Dear Friends and Family,
As you know, we’re nearing the end of our foster parent training! Thank you for all of your support and love through this process. We are so blessed to have family and friends who have helped see us through to this point. Very soon the real work begins, and we’re going to need that love and support more than ever.
We know that our decision to foster will affect you as well, and we are hoping that this email will help to answer some of your questions and set us all up for success in helping these little people through this rocky patch in their lives.
We’ll tell you now that we’re sorry this is so long, and we’re sorry it sounds so bossy. We were trying to keep it as brief as possible, so it may sound a little “short” in some places. But know that we love you, and we don’t mean for it to sound “short.” If you have any questions, please don’t hesitate to ask – we love talking about this stuff! Otherwise, we’ll let you know as soon as we get our first placement!
Placements to Expect
We anticipate being fully licensed and waiting for a placement by the end of next week. (OMG!) We are open to one to two foster kids, ages birth through five years old. We’re open to any gender or race. We could get a call for a placement the day that we’re licensed or it could be several weeks or even months before we get a call. The kids could be staying with us anywhere from a few days to several years.

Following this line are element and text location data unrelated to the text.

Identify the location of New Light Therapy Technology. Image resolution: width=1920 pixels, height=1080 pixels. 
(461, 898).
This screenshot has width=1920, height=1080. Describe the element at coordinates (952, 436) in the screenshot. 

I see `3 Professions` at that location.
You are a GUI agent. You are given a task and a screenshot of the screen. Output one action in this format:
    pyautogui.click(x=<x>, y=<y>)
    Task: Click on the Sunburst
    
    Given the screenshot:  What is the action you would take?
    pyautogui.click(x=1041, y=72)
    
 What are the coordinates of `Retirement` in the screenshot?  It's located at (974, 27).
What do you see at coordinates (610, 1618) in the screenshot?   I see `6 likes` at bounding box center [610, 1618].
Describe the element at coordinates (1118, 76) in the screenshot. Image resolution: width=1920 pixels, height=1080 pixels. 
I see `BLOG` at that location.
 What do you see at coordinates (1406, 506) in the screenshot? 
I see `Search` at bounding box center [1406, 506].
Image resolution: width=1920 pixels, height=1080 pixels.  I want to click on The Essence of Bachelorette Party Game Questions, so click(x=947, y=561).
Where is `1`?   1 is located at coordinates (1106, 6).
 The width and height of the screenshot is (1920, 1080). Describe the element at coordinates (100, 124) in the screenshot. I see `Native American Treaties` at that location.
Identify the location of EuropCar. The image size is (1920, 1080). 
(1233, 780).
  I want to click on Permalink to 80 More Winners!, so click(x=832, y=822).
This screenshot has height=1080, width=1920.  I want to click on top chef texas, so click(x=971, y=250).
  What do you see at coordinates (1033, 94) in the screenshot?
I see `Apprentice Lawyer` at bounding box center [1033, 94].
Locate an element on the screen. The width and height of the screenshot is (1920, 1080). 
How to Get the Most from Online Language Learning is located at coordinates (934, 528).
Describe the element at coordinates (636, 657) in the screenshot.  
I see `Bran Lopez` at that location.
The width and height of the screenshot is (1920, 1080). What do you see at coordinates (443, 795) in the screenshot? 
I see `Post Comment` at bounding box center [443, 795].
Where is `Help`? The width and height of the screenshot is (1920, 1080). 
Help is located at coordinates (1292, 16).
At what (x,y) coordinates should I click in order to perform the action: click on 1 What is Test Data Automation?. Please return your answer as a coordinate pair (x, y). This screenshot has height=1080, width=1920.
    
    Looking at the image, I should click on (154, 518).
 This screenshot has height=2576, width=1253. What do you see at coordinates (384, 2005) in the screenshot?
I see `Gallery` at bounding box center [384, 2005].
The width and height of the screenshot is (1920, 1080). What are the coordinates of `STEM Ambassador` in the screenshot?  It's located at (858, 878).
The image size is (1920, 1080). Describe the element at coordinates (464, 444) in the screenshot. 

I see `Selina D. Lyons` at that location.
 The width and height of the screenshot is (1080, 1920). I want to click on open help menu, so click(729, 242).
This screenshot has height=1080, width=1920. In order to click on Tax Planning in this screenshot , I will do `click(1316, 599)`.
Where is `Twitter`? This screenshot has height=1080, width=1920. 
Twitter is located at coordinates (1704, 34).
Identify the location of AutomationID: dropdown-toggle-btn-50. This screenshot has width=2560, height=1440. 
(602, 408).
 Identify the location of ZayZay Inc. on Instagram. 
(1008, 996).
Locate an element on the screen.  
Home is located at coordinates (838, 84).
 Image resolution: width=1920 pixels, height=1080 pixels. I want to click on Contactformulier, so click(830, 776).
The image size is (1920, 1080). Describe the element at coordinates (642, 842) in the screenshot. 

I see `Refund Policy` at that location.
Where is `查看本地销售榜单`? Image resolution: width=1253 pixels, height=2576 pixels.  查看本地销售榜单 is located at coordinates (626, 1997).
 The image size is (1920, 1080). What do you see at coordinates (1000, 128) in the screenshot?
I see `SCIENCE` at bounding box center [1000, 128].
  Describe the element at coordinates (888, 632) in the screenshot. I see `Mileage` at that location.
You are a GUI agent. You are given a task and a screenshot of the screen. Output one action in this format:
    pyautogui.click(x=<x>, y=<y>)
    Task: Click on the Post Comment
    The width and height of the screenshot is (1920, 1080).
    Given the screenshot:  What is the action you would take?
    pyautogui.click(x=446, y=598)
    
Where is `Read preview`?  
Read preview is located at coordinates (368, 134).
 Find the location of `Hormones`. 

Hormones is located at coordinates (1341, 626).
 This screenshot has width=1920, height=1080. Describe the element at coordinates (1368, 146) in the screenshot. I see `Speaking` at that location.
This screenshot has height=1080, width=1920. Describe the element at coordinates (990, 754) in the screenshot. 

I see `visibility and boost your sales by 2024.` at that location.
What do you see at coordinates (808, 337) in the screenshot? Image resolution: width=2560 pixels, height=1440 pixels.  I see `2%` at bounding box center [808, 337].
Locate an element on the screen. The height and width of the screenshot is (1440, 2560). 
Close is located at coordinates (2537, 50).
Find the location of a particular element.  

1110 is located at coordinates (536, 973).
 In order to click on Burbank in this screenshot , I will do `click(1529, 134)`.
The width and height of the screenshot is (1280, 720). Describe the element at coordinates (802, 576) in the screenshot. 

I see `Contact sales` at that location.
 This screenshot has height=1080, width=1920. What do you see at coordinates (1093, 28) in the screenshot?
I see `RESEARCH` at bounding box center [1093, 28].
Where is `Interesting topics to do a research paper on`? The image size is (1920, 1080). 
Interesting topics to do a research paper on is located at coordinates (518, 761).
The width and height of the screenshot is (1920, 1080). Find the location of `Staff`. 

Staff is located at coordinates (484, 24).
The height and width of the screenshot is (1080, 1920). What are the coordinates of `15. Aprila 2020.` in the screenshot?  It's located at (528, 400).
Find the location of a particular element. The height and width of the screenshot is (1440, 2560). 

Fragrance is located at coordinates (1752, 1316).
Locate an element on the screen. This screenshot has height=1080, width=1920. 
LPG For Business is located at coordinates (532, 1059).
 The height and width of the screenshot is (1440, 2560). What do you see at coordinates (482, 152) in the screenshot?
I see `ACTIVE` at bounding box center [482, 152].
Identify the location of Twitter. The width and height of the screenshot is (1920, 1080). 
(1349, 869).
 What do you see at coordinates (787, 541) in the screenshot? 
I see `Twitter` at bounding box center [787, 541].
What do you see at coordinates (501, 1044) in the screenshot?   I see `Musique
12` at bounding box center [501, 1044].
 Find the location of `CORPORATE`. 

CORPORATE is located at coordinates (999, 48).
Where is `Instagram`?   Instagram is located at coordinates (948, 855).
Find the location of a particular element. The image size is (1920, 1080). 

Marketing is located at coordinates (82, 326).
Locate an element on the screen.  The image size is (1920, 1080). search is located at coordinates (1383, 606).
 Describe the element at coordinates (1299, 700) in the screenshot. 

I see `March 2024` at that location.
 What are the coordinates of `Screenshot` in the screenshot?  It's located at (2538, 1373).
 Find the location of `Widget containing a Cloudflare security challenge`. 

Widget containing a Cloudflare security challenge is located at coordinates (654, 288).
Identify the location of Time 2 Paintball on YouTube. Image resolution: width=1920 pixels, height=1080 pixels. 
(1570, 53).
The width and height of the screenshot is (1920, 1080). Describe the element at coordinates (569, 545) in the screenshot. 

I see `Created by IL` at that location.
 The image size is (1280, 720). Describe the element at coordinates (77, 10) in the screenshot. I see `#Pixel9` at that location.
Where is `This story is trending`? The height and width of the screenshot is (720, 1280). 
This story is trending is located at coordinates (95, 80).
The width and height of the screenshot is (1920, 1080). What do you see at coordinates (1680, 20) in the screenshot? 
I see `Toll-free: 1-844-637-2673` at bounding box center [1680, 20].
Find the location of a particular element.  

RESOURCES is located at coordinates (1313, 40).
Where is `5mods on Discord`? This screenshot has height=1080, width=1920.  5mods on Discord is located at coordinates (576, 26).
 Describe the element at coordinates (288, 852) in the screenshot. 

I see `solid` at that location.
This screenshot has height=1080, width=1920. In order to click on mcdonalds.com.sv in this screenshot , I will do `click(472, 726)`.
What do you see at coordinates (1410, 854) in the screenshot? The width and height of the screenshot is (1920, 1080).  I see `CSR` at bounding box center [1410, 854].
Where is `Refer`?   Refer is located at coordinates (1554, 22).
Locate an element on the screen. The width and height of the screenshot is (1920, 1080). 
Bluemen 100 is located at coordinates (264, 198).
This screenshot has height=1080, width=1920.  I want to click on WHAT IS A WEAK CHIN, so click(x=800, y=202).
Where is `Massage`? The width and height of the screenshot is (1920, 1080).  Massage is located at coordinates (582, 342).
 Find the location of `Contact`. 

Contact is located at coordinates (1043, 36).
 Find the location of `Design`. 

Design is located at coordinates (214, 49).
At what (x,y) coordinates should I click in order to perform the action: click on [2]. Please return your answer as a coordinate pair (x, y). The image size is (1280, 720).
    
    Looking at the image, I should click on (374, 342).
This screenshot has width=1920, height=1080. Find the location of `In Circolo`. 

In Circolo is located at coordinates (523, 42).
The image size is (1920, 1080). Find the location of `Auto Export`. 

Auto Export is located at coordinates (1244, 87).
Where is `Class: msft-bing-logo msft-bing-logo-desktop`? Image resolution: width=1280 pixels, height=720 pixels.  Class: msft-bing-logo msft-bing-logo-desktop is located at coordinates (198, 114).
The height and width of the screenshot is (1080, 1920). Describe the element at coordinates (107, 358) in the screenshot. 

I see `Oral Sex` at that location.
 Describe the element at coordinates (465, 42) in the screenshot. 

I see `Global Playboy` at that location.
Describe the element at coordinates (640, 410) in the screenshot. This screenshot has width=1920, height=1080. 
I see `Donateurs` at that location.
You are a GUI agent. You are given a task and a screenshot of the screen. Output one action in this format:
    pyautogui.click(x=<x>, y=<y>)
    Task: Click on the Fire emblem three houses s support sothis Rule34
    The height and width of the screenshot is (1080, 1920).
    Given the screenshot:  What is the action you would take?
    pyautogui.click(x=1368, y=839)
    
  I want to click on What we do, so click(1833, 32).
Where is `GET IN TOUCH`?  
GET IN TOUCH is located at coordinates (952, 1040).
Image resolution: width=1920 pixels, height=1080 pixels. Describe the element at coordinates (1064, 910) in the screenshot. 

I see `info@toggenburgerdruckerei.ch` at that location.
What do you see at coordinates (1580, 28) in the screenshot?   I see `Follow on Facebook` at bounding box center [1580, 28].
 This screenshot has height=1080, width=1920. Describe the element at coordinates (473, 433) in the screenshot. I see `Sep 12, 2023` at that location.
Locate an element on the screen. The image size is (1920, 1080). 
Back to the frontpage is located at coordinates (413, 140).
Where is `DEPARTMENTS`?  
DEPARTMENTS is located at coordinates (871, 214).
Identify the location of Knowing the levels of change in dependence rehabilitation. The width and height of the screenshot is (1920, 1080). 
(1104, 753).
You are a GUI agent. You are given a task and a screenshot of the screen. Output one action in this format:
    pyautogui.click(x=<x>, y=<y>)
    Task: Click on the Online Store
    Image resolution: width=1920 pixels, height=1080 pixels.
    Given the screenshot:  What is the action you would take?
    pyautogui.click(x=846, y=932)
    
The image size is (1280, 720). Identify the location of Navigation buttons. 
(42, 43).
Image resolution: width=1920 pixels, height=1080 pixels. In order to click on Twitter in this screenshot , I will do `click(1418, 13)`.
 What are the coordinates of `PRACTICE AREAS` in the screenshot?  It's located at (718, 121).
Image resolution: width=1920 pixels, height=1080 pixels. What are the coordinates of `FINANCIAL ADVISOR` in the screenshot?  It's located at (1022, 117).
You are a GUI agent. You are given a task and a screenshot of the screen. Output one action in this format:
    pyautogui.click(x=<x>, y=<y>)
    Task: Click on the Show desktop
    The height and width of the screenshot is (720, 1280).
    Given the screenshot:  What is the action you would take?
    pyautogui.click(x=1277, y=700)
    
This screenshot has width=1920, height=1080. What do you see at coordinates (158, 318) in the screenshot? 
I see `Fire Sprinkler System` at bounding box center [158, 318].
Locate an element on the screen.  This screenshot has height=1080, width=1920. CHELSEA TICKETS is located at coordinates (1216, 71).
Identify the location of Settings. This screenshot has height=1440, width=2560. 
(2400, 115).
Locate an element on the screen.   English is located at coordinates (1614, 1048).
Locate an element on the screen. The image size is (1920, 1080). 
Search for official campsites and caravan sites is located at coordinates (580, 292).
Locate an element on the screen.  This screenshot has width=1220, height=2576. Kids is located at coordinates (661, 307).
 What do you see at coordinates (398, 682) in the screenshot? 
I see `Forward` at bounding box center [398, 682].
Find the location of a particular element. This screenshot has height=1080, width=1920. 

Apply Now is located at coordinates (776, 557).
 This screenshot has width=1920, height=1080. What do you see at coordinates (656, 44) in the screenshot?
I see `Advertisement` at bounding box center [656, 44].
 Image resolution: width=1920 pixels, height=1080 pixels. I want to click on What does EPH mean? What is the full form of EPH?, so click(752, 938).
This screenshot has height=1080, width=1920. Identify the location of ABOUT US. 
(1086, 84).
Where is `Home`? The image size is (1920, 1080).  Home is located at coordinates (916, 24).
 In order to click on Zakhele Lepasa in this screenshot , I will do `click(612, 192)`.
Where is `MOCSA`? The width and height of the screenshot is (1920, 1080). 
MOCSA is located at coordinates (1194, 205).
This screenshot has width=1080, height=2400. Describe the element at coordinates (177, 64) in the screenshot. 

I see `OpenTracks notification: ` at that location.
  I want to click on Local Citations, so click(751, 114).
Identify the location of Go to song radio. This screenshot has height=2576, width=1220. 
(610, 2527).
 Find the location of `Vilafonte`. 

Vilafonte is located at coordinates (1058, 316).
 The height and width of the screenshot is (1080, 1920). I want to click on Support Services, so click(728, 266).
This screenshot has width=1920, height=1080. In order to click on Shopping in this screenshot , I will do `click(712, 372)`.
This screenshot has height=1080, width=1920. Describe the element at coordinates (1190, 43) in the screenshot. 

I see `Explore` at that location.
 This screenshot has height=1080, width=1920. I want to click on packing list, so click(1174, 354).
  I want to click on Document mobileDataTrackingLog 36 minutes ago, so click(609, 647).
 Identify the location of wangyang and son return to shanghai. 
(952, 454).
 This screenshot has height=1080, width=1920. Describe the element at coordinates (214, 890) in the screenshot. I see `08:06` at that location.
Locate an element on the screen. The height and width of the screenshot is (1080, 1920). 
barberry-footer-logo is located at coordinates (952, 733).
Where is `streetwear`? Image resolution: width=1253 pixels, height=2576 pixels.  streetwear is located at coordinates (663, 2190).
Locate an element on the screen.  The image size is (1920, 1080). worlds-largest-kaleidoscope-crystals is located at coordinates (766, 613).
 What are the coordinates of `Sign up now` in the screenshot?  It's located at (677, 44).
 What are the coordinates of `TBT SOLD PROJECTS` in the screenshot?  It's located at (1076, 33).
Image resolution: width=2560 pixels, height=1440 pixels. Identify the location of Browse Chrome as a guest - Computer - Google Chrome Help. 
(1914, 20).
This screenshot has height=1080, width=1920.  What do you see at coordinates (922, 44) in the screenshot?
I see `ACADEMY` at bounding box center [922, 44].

When we get a placement we will of course share with you the children’s names, ages, birthdates, personalities, and other such details. However the family history, reasons for placement, medical status, and other aspects of the foster children’s lives are confidential and we will not be able to share these details with you.
DCFS policy is that pictures of foster children may not be posted online. We won’t be able to post or email pictures of the kids, and we’ll need your cooperation in not posting pictures that you may take of the kids.
Inclusion in Family & Gift Giving Policy
Other than confidentiality issues, we will treat these children as members of our family. We must insist that everyone respect this policy. The foster children will be treated equally to how our biological children are treated, especially when it comes to holidays, birthdays, or other gift-giving occasions. We never expect gifts for any of our children. But if you choose to give gifts, you’ll need to plan to give equally to all of the kids who are in our care at that time.
Behavior and Discipline
You may observe unusual or seemingly alarming behaviors from the foster children. Accordingly, you may also see us utilizing some unusual discipline techniques (varying from very easy-going to very strict). We ask you to remember that we’re working with a team of professionals on a behavioral and discipline plan tailored to each individual child. If you have concerns that you feel the need to discuss with us, please bring them up in private, away from the child. Comments like “Oh, can’t she just have the ice cream,” when said right in front of the child, can result in a major setback.
Also, DCFS law states that ONLY the foster parents are allowed to discipline the foster child. If you’ll be spending time with the kids, it will be very important for you to understand and adhere to this policy.
Holidays and Special Events
We LOVE seeing all of our friends and family for holidays and special occasions and certainly hope to be able to incorporate our foster children into these cherished events. However, some foster children may have difficulty with the stress of large groups, new people, new food, and higher expectations for behavior. We ask for your patience and understanding when we may have to miss an event, arrive late, leave early, or perhaps one parent has to stay home with a foster child.
What Do They Call Us?
Our foster children will have the option of calling us by our first names or “mom and dad.” We’ll invite them to address you with the same terms that our biological children use (grandma, grandpa, aunt, uncle, etc.).
What Do We Call Them?
No child wants to be known as “the foster kid.” We will refer to any children in our care as our kids, our son, our daughter. We ask you to please be sensitive to this, and do not refer to a child or introduce them as a “foster child,” particularly in that child’s presence. Feel free to refer to them as you would with our biological children (my grandchild, niece, nephew, etc.). Or, if that isn’t comfortable for you, you can refer to them as our child (my brother’s son, my friend’s daughter, etc.).
About Building Attachments
The question is sometimes raised with foster care if it isn’t detrimental to encourage children to become attached to their foster family. In fact, there was a time about 20 years ago when foster children were intentionally moved to new foster homes on a regular basis to avoid this attachment. We now know that learning to build attachments is one of the most important elements to living a happy and satisfied life. As children bond with us they gradually learn the joy that comes from bonding and how to trust safe adults, and it builds their sense of self-worth. If the child can learn to attach successfully, they can then repeat that attachment process with others throughout their life. This is a vital process, even if they are not with us forever.
The challenge is for us to bond, fearing the pain of losing the relationship when they leave. We expect that you may have this fear as well, but we ask for you to keep the children’s best interests in mind, and open your heart to them.